Copies images and masks from the correct source directories to the testing and training directories, keeping newdata separate in training.

In [1]:
import shutil
import random
from pathlib import Path
import os

script_dir = Path(os.getcwd()).parent

In [2]:
# Define directories

# Source directories
new_images_dir = script_dir / "newdata/images"
new_json_dir = script_dir / "newdata/json"
new_masks_dir = script_dir / "newdata/masks"
test_images_list = script_dir / "newdata/test_images.txt"

# Destination directories
train_images_dir = script_dir / "temp/training/images"
train_masks_dir = script_dir / "temp/training/masks"
train_new_images_dir = script_dir / "temp/training/new_images"
train_new_masks_dir = script_dir / "temp/training/new_masks"
test_images_dir = script_dir / "temp/testing/images"
test_masks_dir = script_dir / "temp/testing/masks"

# Number of images to be chosen for testing (if test_images_list doesn't exist)
test_num = 100

In [3]:
# Create the destination directories if they don't exist
train_images_dir.mkdir(parents=True, exist_ok=True)
train_masks_dir.mkdir(parents=True, exist_ok=True)
train_new_images_dir.mkdir(parents=True, exist_ok=True)
train_new_masks_dir.mkdir(parents=True, exist_ok=True)
test_images_dir.mkdir(parents=True, exist_ok=True)
test_masks_dir.mkdir(parents=True, exist_ok=True)

# Delete all files in /testing and /training subdirectories
for directory in [train_images_dir, train_masks_dir, train_new_images_dir, train_new_masks_dir, test_images_dir, test_masks_dir]:
    for file in directory.iterdir():
        if file.is_file():
            file.unlink()

# Get list of non-empty image/mask pairs
json_files = [f for f in new_json_dir.iterdir() if f.is_file()]

# Check if test_images_list exists
if not test_images_list.exists():
    # Randomly pick N non-empty image/mask pairs
    test_images = random.sample(json_files, test_num)
    # Sort test images by the first number in their name
    test_images.sort(key=lambda x: int(x.stem.split("_")[0]))
    # Write test images to file
    with open(test_images_list, "w") as f:
        for json_file in test_images:
            f.write(f"{json_file.stem}\n")
else:
    # Read test images from file
    with open(test_images_list, "r") as f:
        test_images = [new_json_dir / f"{line.strip()}.json" for line in f]

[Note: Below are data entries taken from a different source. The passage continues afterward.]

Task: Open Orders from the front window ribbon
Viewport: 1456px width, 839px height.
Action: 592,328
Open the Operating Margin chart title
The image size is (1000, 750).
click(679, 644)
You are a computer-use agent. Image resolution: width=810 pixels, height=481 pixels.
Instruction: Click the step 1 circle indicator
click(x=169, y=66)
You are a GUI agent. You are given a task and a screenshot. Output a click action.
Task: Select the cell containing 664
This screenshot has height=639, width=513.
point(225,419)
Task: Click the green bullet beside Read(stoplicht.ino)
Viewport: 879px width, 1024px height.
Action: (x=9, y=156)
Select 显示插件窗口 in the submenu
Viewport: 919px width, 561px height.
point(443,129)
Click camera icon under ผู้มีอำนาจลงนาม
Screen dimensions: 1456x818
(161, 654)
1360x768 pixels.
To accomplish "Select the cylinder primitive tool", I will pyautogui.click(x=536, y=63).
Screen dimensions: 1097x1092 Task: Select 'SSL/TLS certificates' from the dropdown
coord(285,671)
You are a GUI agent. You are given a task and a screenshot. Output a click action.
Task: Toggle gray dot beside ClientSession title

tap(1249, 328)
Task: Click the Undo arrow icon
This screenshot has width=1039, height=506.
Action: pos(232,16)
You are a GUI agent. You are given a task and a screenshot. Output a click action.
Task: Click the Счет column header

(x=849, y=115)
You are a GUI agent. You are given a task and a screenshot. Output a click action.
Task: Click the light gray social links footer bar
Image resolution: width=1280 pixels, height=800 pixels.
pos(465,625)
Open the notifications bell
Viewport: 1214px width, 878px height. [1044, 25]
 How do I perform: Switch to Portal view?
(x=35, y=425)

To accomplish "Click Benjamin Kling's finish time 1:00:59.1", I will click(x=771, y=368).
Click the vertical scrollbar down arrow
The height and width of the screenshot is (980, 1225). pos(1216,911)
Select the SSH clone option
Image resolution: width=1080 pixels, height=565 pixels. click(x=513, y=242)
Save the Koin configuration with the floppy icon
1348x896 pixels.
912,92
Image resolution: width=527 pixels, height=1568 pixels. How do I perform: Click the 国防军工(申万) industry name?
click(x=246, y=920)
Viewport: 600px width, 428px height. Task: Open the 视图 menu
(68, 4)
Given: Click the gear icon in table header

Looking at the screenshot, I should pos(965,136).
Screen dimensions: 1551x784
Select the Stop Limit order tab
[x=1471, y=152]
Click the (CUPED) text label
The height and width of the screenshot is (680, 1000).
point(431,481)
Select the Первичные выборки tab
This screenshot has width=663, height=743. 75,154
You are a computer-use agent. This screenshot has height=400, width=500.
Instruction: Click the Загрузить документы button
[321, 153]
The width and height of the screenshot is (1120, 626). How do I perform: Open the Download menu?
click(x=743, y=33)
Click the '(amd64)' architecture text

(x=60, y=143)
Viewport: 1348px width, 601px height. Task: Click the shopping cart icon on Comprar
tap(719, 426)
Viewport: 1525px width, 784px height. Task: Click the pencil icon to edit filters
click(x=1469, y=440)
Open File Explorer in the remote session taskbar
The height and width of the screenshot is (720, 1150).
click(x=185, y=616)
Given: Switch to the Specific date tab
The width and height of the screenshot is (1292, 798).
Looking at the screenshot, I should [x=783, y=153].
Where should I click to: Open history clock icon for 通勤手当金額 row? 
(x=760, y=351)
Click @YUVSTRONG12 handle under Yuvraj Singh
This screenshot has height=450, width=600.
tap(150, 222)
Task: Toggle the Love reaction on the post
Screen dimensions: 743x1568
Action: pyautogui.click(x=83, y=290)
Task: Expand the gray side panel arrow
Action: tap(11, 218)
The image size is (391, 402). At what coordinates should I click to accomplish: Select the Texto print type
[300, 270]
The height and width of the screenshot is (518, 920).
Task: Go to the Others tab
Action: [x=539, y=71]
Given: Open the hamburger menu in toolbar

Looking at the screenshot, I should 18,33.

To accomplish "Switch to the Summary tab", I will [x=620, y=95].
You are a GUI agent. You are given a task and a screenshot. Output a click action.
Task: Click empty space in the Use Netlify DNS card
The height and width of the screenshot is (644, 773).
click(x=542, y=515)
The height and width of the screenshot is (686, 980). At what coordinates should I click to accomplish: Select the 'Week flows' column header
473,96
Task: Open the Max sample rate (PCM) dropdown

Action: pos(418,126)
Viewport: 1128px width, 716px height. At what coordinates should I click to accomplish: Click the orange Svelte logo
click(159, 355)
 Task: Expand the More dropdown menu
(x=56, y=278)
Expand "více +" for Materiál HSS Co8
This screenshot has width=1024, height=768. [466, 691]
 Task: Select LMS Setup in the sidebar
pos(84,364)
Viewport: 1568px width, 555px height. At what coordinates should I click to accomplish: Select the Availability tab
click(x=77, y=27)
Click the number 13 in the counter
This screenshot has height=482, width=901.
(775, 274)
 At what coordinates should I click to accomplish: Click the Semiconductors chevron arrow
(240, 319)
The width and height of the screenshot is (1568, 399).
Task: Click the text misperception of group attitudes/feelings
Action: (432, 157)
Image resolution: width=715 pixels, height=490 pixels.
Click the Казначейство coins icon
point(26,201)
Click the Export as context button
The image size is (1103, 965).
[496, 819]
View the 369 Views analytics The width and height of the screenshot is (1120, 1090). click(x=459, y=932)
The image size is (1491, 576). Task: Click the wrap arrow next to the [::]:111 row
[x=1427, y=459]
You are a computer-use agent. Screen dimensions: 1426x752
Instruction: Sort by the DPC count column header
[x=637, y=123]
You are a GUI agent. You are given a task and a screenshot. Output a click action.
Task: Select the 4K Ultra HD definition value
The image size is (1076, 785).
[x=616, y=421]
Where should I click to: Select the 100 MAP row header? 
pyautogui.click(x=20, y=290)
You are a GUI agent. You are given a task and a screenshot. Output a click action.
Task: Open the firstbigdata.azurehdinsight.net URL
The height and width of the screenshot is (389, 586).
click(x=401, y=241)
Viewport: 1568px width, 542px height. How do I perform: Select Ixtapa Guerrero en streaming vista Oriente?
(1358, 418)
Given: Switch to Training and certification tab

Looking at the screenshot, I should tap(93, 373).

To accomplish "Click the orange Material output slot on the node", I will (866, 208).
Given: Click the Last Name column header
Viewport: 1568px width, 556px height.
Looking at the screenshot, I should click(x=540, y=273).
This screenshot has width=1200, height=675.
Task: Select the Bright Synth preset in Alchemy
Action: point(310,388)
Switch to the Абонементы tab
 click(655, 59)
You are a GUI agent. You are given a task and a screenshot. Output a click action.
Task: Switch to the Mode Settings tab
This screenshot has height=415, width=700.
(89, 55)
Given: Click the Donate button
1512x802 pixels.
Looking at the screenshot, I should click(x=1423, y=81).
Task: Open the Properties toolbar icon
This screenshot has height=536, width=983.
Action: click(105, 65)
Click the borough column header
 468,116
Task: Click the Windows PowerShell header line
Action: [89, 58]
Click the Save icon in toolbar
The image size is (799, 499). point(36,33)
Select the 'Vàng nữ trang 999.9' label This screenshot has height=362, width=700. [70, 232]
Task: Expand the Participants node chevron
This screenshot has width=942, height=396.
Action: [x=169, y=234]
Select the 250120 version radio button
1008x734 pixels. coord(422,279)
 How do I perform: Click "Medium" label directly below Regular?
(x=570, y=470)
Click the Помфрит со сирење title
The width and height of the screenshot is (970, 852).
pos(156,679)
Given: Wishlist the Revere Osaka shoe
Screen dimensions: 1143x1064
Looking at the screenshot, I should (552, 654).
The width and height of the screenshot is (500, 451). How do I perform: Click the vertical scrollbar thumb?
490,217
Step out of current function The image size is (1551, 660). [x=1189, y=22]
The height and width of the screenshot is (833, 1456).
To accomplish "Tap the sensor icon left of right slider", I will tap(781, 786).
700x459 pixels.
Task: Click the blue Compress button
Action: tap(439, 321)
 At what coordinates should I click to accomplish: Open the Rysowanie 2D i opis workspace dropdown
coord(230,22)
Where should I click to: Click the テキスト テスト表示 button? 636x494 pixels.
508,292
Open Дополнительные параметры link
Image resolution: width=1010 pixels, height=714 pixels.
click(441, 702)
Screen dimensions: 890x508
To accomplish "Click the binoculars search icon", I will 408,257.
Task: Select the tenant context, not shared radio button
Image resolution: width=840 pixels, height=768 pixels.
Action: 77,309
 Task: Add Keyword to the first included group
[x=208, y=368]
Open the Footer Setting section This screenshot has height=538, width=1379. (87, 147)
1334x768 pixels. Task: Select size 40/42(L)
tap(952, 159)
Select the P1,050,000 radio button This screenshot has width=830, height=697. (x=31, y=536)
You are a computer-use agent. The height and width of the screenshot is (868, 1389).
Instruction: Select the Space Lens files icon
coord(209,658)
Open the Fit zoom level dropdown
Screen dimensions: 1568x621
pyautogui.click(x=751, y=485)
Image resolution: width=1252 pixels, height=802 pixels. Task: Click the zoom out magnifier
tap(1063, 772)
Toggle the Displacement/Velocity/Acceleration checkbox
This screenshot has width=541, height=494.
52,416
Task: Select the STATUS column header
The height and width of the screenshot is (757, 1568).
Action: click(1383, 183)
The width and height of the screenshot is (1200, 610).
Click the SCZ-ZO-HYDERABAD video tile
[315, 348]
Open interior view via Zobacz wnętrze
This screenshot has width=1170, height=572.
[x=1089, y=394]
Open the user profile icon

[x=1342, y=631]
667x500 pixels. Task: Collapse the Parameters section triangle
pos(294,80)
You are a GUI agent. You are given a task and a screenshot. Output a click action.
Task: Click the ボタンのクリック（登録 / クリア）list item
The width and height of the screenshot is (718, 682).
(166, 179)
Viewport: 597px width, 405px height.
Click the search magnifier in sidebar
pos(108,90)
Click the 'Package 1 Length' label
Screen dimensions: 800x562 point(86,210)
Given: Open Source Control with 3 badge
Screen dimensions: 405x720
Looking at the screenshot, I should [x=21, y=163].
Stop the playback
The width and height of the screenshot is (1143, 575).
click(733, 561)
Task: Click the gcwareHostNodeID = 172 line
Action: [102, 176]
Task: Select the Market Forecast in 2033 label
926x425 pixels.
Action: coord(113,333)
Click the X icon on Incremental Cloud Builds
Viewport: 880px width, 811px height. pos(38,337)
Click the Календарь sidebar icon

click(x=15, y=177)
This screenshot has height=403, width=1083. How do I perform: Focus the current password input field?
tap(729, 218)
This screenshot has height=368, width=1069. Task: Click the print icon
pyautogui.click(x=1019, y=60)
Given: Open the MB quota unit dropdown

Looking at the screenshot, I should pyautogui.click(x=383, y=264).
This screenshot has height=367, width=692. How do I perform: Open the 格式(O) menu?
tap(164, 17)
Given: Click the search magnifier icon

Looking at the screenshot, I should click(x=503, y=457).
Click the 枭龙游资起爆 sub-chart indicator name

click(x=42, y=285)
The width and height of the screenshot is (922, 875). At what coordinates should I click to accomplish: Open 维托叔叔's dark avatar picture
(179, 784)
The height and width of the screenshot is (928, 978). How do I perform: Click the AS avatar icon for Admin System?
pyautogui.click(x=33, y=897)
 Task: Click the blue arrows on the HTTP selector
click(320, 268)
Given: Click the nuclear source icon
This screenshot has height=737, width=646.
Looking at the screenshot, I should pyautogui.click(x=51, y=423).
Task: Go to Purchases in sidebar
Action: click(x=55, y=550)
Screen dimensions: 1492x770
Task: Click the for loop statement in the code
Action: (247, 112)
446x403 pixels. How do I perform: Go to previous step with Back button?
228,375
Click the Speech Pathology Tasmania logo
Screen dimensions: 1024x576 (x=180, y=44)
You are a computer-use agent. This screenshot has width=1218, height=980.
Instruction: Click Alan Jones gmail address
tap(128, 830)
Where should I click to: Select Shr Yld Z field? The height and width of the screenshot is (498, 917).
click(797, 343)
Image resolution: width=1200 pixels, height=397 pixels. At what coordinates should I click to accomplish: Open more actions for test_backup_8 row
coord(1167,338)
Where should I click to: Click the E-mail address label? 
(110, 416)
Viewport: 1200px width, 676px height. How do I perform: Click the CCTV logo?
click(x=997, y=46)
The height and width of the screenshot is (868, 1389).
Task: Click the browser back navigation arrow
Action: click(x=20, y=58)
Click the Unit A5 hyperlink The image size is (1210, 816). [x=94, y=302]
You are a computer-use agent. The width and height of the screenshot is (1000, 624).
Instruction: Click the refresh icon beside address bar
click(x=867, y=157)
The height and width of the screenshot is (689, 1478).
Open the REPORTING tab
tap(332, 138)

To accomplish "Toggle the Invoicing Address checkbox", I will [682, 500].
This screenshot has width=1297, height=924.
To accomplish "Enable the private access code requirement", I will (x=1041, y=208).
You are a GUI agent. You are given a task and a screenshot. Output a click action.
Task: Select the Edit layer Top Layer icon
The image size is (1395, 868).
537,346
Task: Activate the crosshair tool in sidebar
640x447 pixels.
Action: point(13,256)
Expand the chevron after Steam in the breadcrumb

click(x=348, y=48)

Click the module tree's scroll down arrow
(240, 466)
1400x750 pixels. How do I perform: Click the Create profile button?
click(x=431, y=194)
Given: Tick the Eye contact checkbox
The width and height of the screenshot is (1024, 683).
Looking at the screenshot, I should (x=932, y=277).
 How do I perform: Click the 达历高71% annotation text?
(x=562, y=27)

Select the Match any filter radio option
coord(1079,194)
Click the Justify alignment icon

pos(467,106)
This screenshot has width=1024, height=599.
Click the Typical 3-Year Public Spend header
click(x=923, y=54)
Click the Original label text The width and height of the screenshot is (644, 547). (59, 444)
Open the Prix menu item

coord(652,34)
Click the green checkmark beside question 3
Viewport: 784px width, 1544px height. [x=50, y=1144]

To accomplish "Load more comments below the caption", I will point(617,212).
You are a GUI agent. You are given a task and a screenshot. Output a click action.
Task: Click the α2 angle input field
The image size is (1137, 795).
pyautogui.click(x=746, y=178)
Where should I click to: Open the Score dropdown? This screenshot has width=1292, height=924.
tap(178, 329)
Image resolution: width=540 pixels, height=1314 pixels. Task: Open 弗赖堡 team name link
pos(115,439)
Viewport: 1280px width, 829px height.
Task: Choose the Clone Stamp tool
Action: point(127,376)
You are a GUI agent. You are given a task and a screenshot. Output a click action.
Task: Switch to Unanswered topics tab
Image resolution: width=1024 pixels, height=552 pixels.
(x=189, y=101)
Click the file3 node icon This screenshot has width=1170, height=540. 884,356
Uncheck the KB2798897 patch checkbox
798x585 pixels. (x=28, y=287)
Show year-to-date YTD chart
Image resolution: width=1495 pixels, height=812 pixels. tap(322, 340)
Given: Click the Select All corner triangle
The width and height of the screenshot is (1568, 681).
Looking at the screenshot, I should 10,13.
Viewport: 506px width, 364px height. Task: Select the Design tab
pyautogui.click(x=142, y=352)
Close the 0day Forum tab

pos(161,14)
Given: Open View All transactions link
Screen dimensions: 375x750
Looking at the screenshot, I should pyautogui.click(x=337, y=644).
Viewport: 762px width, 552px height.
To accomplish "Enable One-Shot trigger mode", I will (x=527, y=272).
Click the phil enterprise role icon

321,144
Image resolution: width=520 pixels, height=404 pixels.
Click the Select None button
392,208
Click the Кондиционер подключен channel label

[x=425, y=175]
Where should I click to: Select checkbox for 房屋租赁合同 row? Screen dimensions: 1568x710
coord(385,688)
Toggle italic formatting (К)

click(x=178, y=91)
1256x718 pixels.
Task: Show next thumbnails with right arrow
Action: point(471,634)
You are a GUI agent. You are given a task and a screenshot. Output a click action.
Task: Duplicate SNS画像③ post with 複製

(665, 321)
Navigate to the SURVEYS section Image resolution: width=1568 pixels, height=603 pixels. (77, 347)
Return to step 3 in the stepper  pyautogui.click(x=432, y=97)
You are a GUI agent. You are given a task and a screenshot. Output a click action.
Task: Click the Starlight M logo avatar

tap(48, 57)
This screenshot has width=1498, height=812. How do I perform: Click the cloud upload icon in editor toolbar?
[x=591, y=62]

# Copy test images and masks
for json_file in test_images:
    image_file = new_images_dir / f"{json_file.stem}.jpg"
    mask_file = new_masks_dir / f"{json_file.stem}.jpg"

    # Check if files exist before copying
    if image_file.exists():
        shutil.copy(image_file, test_images_dir / image_file.name)
    else:
        print(f"Warning: Test image not found: {image_file}")

    if mask_file.exists():
        shutil.copy(mask_file, test_masks_dir / mask_file.name)
    else:
        print(f"Warning: Test mask not found: {mask_file}")

mask_files = [f for f in new_masks_dir.iterdir() if f.is_file()]
test_image_stems = {json_file.stem for json_file in test_images}

# Copy remaining newdata images and masks to training_newdata directory
for mask_file_path in mask_files:
    if mask_file_path.stem not in test_image_stems:
        image_file_path = new_images_dir / f"{mask_file_path.stem}.jpg"

        # Check if files exist before copying
        if image_file_path.exists():
            shutil.copy(image_file_path, train_new_images_dir / image_file_path.name)
        else:
            print(f"Warning: Newdata training image not found: {image_file_path}")

        if mask_file_path.exists():
            shutil.copy(mask_file_path, train_new_masks_dir / mask_file_path.name)
        else:
            print(f"Warning: Newdata training mask not found: {mask_file_path}")

print(f"Setup complete - only new data copied (no supplement data).")

Setup complete - only new data copied (no supplement data).